JOHN HUGHES: DON’T YOU FORGET ABOUT HIM
Along with everybody else of my generation, I am deeply saddened by the death of John Hughes. With his classic run of teen films in the 1980s (a genre he arguably created, more or less), he defined and stylised what it was to be a kid in the Age of Reagan. We could all identify with Hughes’s fictional cosmos of Shermer, Illinois because no matter where you were raised, high school never changed, nor did the teachers, the coaches, the parties, the parents, the cliques or the crushes. If you ever wrecked your parents’ car (I did) or skipped school to spend the day with your friends in the city (ditto), you were in a John Hughes film.
Recently on this site, Corbin Hiar discussed soundtracks that change lives. Mine was Hughes’s soundtrack to “Pretty in Pink”. I played that cassette to the point where the lettering etched off and the tape slowed down before finally breaking. You see, John Hughes wasn’t just a director; he was every band you just heard for the first time. He was the Psychedelic Furs, the Smiths, OMD, Echo and the Bunnymen and every other poster on your older sister’s wall. These bands were (and may still remain) the soundtrack to your life, and you can thank John Hughes for that. I blush to think how many times “If You Leave” figured into my teenage romance fantasies. I mean, who wouldn’t want to kiss the girl of his dreams on a glass table over a birthday cake? I’m mixing and matching here, but you get the idea.
My favourite Hughes film is perhaps one that he wished he could take back: “Weird Science.” The premise is that two horny teenage dorks can’t score so they use their computer to build Kelly LeBrock (hijinks ensue). Although Hughes directed better films (see: “Sixteen Candles”), this one is gospel if only because I first saw it with my own best friend when we were kids, and it all felt right, somehow.
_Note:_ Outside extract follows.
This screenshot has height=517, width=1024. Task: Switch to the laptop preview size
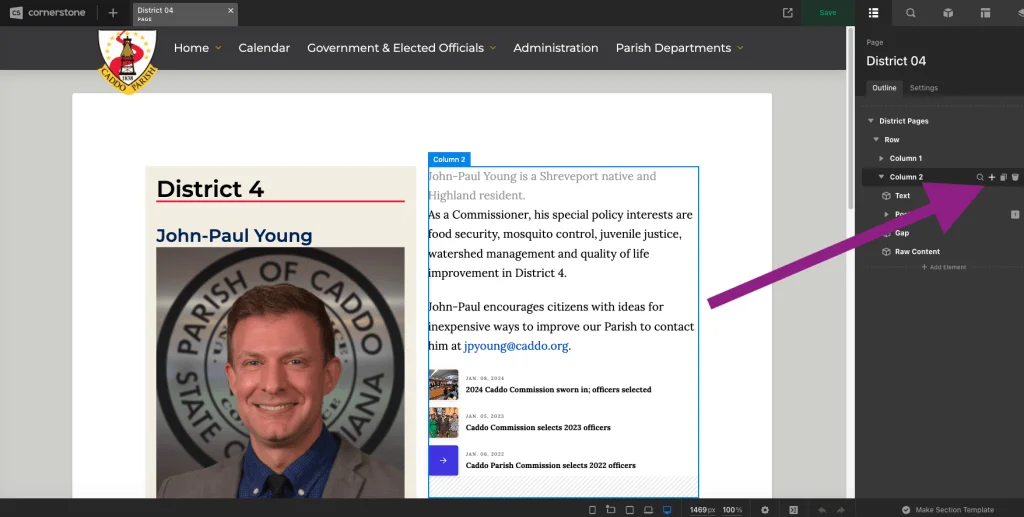click(648, 510)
That’s the Hughes Effect: making something completely improbable, full of absurd and random coincidences, feel like it was taken directly from your life. This alone should be enough to put Hughes’s name alongside those like Preston Sturges, another legendary writer/director who similarly balanced the comic and sentimental to perfection.
The Hughes legacy might get lost somewhere between Matthew Broderick’s boyish smirk, Molly Ringwald’s rolling eyes or the collective anomie of the Breakfast Club, which would be a shame, because it comes at the price of ignoring Hughes’s direction (something the reclusive director was probably pleased about). His ensemble casts and energetic montages made it all too easy to forget about the man behind the camera--the guy who wrote all of those zingy one-liners. Hughes had the ability to both chronicle and create the profundities of teenage life, the ones we dismiss laughingly once we graduate, but which resonate awkwardly--freshly--when we see them on screen. As his most devoted viewers get older--and as their own heart troubles evolve--it is a pity he is no longer around to help us make sense of it all.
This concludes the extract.